■ **YOUR GOAL**
Each entry should be set down again verbatim, with the images omitted.

■ **DATA FOR PROCESSING**
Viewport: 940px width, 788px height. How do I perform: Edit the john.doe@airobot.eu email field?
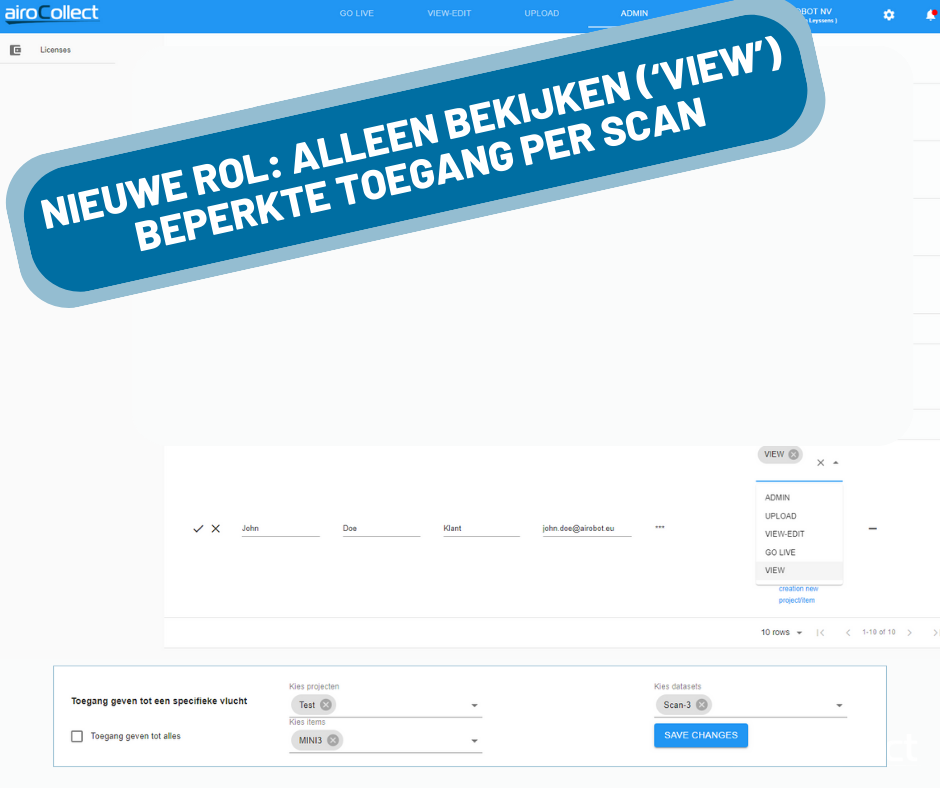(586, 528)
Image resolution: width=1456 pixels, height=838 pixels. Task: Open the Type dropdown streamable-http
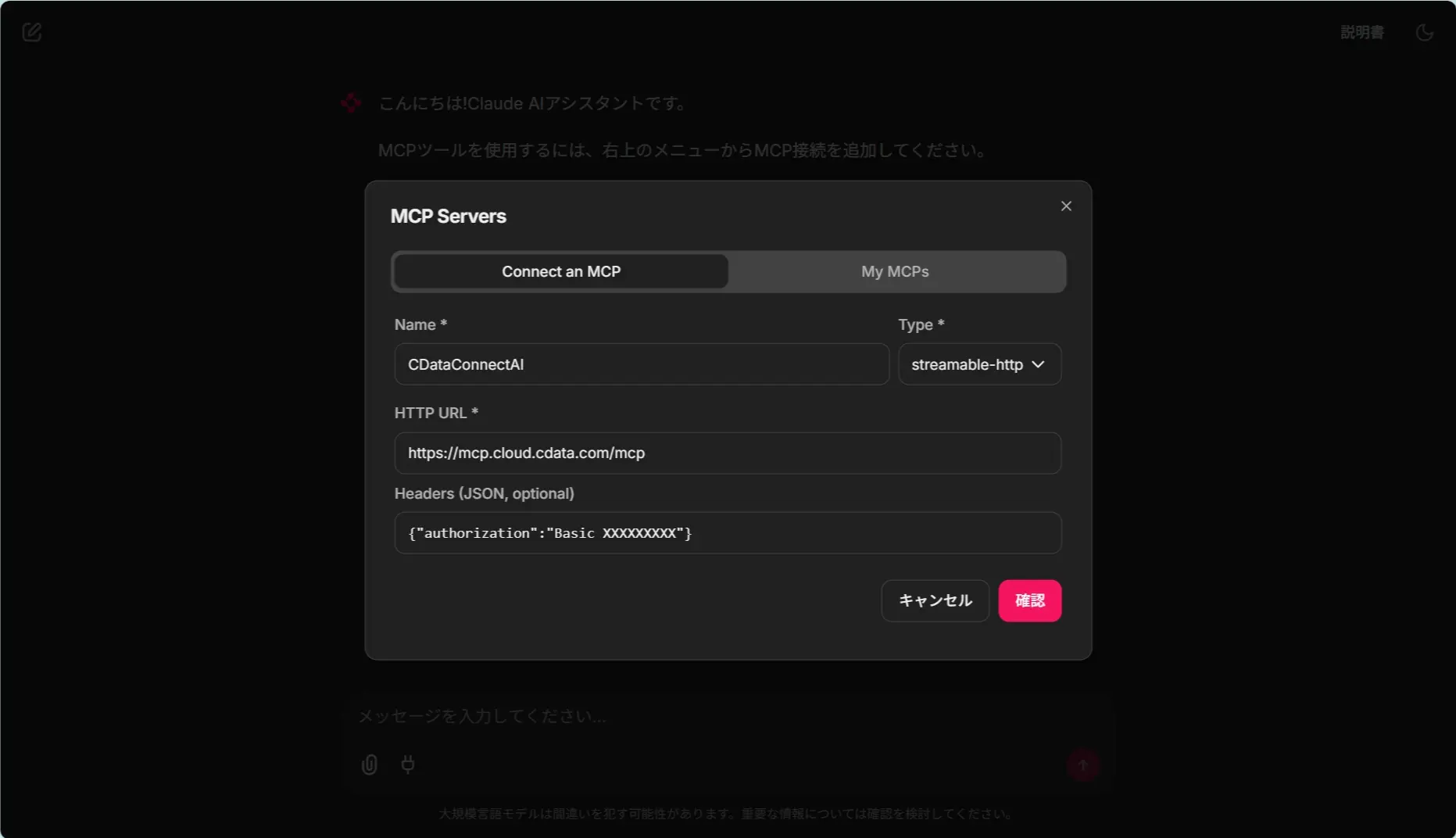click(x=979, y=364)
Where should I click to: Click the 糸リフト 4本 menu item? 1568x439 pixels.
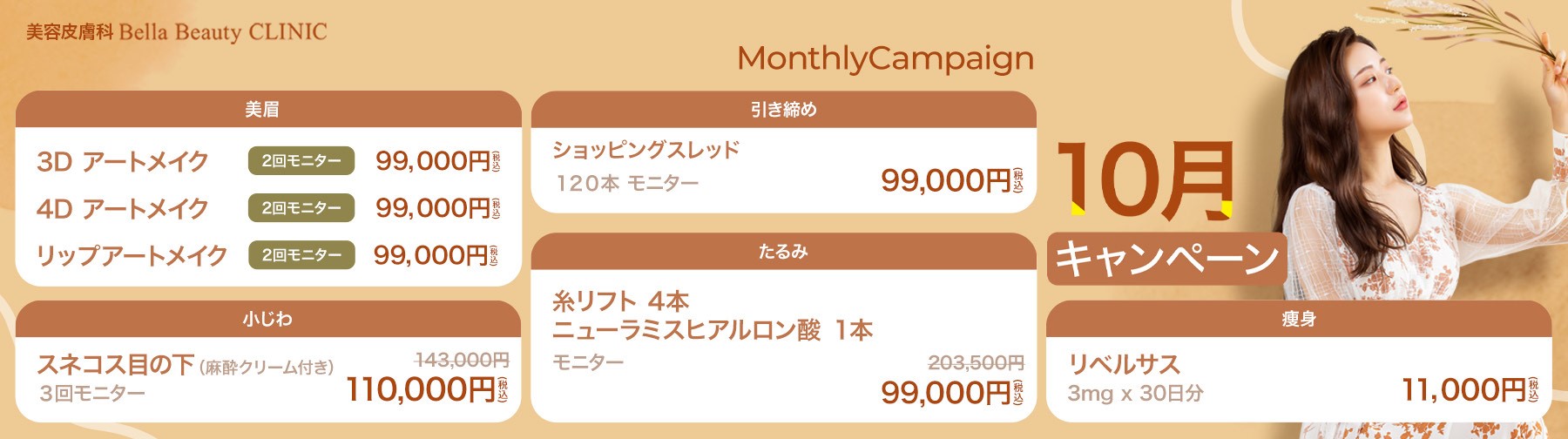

■ **SOLUTION FOR THIS EXERCISE**
Viewport: 940px width, 788px height. How do I perform: Edit the john.doe@airobot.eu email field?
(586, 528)
Image resolution: width=1456 pixels, height=838 pixels. Task: Open the Type dropdown streamable-http
click(x=979, y=364)
Where should I click to: Click the 糸リフト 4本 menu item? 1568x439 pixels.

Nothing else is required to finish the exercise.